Par ailleurs, le taux de chômage a légèrement reflué en décembre (5,5%), contre 5,7% un mois plus tôt. Ce chiffre dresse toutefois un tableau incomplet de la conjoncture, car il n'est calculé que pour les seuls urbains. Il exclut de fait les millions de travailleurs migrants, particulièrement vulnérables au ralentissement économique. Leur situation a été exacerbée par une crise dans l'immobilier, un secteur qui représente avec la construction plus du quart du PIB de la Chine et est un important vivier d'emplois peu qualifiés.
 
L'immobilier souffre depuis 2020 d'un durcissement par Pékin des conditions d'accès au crédit pour les promoteurs immobiliers, afin de réduire leur endettement. Pour relancer ce secteur essentiel, le pouvoir semble adopter ces dernières semaines une approche plus conciliante, avec notamment des mesures de soutien au crédit pour certains promoteurs. Signe des difficultés, les investissements dans l'immobilier ont accusé en 2022 un repli de 10% sur un an, selon le BNS.
 
Eminemment politique et sujet à caution, le chiffre officiel du PIB de la Chine n'en reste pas moins très scruté, compte tenu du poids du pays dans l'économie mondiale. Cette année, la Chine devrait voir son PIB croître de 4,3%, selon des prévisions de la Banque mondiale toutefois revues à la baisse le mois dernier.

Baisse de la population chinoise, une première en 60 ans
 
C'est un tournant historique: la Chine, pays le plus peuplé du monde, où vivent un sixième des habitants de la planète, a vu l'an passé sa population baisser, du jamais vu depuis six décennies. Cette chute s'annonce durable, peut-être jusqu'à la fin du siècle, selon des démographes, ce qui affectera durement l'économie et le système de retraites. L'Inde devrait détrôner dès cette année la Chine en tant que pays ayant le plus d'habitants, avait déjà annoncé l'ONU.

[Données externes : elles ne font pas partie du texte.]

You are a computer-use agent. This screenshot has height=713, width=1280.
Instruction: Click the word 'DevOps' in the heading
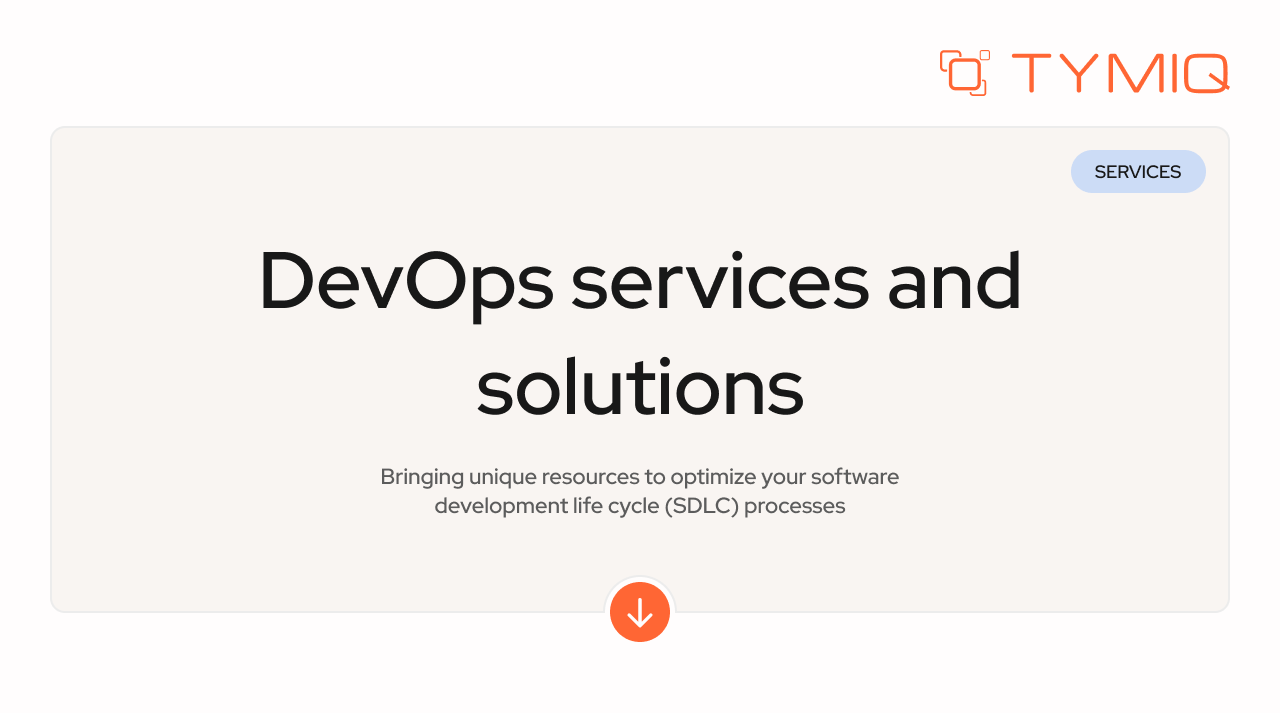click(404, 283)
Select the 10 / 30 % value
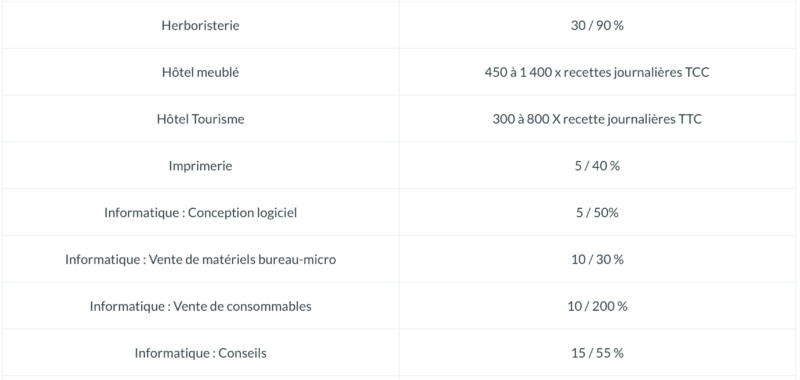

Les Chinois étaient autrefois connus pour leurs familles nombreuses. La population a ainsi doublé depuis les années 1960, pour dépasser 1,4 milliard aujourd'hui. Mais en 2022, le nombre de naissances aura été de seulement 9,56 millions en Chine continentale, a annoncé mardi le Bureau national des statistiques (BNS). En parallèle, 10,41 millions de décès ont été recensés. La combinaison des deux phénomènes a produit une baisse de la population (moins 850.000 personnes).

C'est une première depuis 1960-1961, lorsqu'une famine, entamée en 1959, avait fait des dizaines de millions de morts suite aux erreurs de la politique économique du "Grand bond en avant". Paradoxalement, cette baisse intervient malgré l'assouplissement de la politique de limitation des naissances. Il y a encore 10 ans, les Chinois n'avaient le droit d'avoir qu'un enfant. Depuis 2021, ils peuvent en avoir trois.